### Sección del texto

Panchito Melodía

Llegué a la vieja Managua un poco a destiempo y a pesar de que todavía pude disfrutar de sus calles, de los múltiples aromas que se levantaban a las diferentes horas del día, de sus cines, de sus vericuetos; quedaron sin embargo, algunas asignaturas pendientes.  Una de ellas fue la cultura de la cantina.  Era de rigor en aquella época salir con los amigos o compañeros de trabajo a una cantina y lanzarse unos rielazos almuerceros, mientras se platicaba de los temas de actualidad.  Al iniciarme como capitalino tenía apenas diecisiete años y estaba comenzando mi carrera en la universidad, además había ingresado en el equipo de atletismo, lo cual no me dejaba la mínima oportunidad de aficionarme a los tragos.

Conocí superficialmente, por fuera, las principales cantinas de la vieja Managua.  En mis cotidianas caminatas a la Escuela Smith Corona pasaba por la cantina El gato Abraham, además de todos los antros que quedaban en el Oriental, circundando la casa de mi tía Leticia.  Aunque no lo crean, nunca probé una gota de licor en ninguno de esos lugares.  Luego vino el terremoto y terminó con la mayoría de aquellos centros de culto de la vieja Managua.

Cuando empecé a trabajar y surgieron las salidas con compañeros de trabajo, ya el mundo de la cantina en Managua había pasado a mejor vida y estaban de moda los bares como El Arroyito, El Alamo, El Guanacaste, en donde disfrutábamos de unos tragos de ron, abundantes bocas y en ciertos casos, música viva de mariachis.

Así pues, llegué a conocer las cantinas de la vieja Managua y sus interioridades, a través de las crónicas de aquellos que tuvieron la oportunidad de vivir esa época dorada.    Sin embargo, conversando con mi amigo Don Armando José Obando, quien me confesó que era nieto del célebre Panchito Melodía, dueño de una de las cantinas más emblemáticas de la vieja Managua, pude interiorizarme más en el tema y me di cuenta que hasta en esos particulares oficios existía una mística de trabajo y un código de ética que se mantenían incólumes.  Ya había señalado estas características en mi crónica sobre Don Gilberto González de Jinotepe, propietario del Rancho Amalia, conocido, muy a disgusto de él, como “Caremacho”.

A mediados del siglo XX se observaba todavía personas que a pesar de no tener idea de los conceptos de la gerencia estratégica de negocios como: objetivos, misión y visión, practicaban su oficio con una dedicación tal, que ya quisiera uno de esos gurús del INCAE, soñar con esta práctica.  En muchas cantinas de la época se observaba una pasión del propietario por ofrecer un producto de primera calidad.  Muchos se asombrarán y se preguntarán cómo podría pensarse en calidad en el guaro, si no es otra cosa que alcohol obtenido a partir de la caña de azúcar, el cual se rebaja con agua para obtener un volumen alcohólico en la bebida cercano al 40%.   No obstante, algunos cantineros, con el propósito de ofrecer un mejor producto a sus clientes, lo filtraban, ya sea con el papel especial que estaba disponible para los farmacéuticos o bien con algodón y luego lo curaban con algún aditivo que mantenían en secreto, en algunos casos en toneles de madera especial.  El caso es que los aficionados a los placeres etílicos llegaban a diferenciar los diferentes tipos de guaro que se ofrecía en los diferentes expendios y de esta forma algunos de ellos cobraron una fama sin igual.

######

Prosigue la crónica sobre las cantinas de la vieja Managua a partir de su última oración. Las filas provienen de otra fuente, distinta de la crónica.

### Datos proporcionados

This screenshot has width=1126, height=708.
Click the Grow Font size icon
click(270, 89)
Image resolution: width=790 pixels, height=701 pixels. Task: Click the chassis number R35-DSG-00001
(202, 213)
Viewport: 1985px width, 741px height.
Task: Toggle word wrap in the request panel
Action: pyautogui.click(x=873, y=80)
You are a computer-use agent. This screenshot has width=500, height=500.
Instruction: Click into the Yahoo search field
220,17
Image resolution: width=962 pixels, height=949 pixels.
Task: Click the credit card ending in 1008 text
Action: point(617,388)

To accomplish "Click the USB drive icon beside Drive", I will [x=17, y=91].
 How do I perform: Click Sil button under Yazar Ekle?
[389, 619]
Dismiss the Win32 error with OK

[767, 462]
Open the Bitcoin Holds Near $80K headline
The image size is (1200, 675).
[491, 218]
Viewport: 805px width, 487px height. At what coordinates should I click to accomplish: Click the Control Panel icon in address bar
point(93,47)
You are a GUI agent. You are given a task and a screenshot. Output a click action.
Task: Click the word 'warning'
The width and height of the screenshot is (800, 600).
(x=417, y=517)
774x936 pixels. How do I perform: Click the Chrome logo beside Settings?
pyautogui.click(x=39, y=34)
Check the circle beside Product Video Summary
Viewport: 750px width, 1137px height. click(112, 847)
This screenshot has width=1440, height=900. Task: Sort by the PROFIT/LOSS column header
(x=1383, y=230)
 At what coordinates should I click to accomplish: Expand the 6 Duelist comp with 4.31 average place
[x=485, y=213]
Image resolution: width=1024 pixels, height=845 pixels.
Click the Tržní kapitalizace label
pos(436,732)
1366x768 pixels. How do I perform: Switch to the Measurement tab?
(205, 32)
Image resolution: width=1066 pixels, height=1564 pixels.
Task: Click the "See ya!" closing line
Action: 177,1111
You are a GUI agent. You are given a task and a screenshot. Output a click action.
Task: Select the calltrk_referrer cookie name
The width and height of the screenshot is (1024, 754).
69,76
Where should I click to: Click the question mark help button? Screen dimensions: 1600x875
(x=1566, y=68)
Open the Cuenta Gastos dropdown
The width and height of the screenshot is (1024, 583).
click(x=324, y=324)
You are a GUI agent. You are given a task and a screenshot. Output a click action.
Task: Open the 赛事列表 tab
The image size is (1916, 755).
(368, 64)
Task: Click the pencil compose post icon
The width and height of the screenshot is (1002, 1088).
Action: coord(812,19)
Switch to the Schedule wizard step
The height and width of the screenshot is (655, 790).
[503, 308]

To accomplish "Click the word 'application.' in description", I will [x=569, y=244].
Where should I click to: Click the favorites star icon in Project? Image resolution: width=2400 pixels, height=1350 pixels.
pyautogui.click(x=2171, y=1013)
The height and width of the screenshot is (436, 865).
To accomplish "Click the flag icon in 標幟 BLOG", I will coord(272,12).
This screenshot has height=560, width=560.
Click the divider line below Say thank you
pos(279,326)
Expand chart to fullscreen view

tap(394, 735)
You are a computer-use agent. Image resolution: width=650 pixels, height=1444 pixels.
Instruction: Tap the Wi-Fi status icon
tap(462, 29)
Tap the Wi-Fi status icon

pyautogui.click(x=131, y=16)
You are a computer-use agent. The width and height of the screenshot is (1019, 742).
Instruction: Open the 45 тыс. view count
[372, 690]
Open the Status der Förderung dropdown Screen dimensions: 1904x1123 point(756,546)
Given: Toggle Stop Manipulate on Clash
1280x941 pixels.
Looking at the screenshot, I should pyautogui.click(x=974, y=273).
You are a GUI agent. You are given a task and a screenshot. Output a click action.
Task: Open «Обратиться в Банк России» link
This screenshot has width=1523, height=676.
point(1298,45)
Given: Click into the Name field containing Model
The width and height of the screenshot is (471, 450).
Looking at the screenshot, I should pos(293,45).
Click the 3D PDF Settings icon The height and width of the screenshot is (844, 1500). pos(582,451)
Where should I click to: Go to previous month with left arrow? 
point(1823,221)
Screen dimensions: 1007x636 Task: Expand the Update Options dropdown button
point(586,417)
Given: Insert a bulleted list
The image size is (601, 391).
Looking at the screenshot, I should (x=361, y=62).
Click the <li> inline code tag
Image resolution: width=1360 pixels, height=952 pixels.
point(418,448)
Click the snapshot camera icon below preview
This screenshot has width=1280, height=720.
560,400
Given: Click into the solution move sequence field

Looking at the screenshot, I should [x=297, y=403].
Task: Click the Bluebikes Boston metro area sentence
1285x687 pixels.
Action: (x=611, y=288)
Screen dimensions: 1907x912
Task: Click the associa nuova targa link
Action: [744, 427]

######

# [Resultado a continuación]
Otro aspecto que se cuidaba en las cantinas de antaño era lo relativo a las bocas.  A pesar de que el precio del trago, generalmente cincuenta centavos el sencillo o un córdoba el tacón alto, no dejaba margen para ofrecer alguna exquisitez, no obstante, los cantineros echaban mano a la creatividad y originalidad para ofrecer bocas, generalmente de frutas, que eran un deleite para los parroquianos.

Finalmente estaba el aspecto del orden, la moralidad y el respeto que debían imperar en las cantinas, de manera que no deviniera en un antro de mala muerte.  De esta forma, los cantineros se convertían en dictadores que mantenían una férrea disciplina en sus locales y establecían reglas que los parroquianos debían acatar.

Francisco Rodríguez fue uno de esos cantineros que parecía tener una marcada vocación para el oficio.  Originario de León, había nacido el día de San Francisco durante un torrencial “cordonazo” y parece ser que en esa metrópoli, en una de esas cantinas innominadas aprendió el oficio y los secretos del buen guaro.  Se trasladó a Managua y cerca de la estación de ferrocarril instaló su primera cantina.  Hay que aclarar que las cantinas de esa época, tenían diferentes modalidades, siendo la más sencilla la del “estanco”, que era simplemente una mesa alta, en donde el cantinero despachaba su producto y cobraba el importe, sin tener ni mesas ni sillas para los clientes, quienes bebían de pie, ya fuera en el reducido local, o en la acera del mismo.  Así era la cantina de Francisco.

Francisco tenía una vieja vitrola en su local y había una canción que le llamaba poderosamente la atención.  Era el tango Melodía de Arrabal que interpretaba magistralmente Carlos Gardel y además de la melodía que era cautivante, a Francisco le inquietaban las expresiones lunfardas que plagaban el tango como:  cortada mistonga, pebeta, barrio malevo, tauras y entreveros.  El caso es que Francisco repetía el citado tango hasta el cansancio, de tal suerte que no tardaron los parroquianos en ponerle el remoquete de Panchito Melodía, lo que por cierto no le hacía mucha gracia.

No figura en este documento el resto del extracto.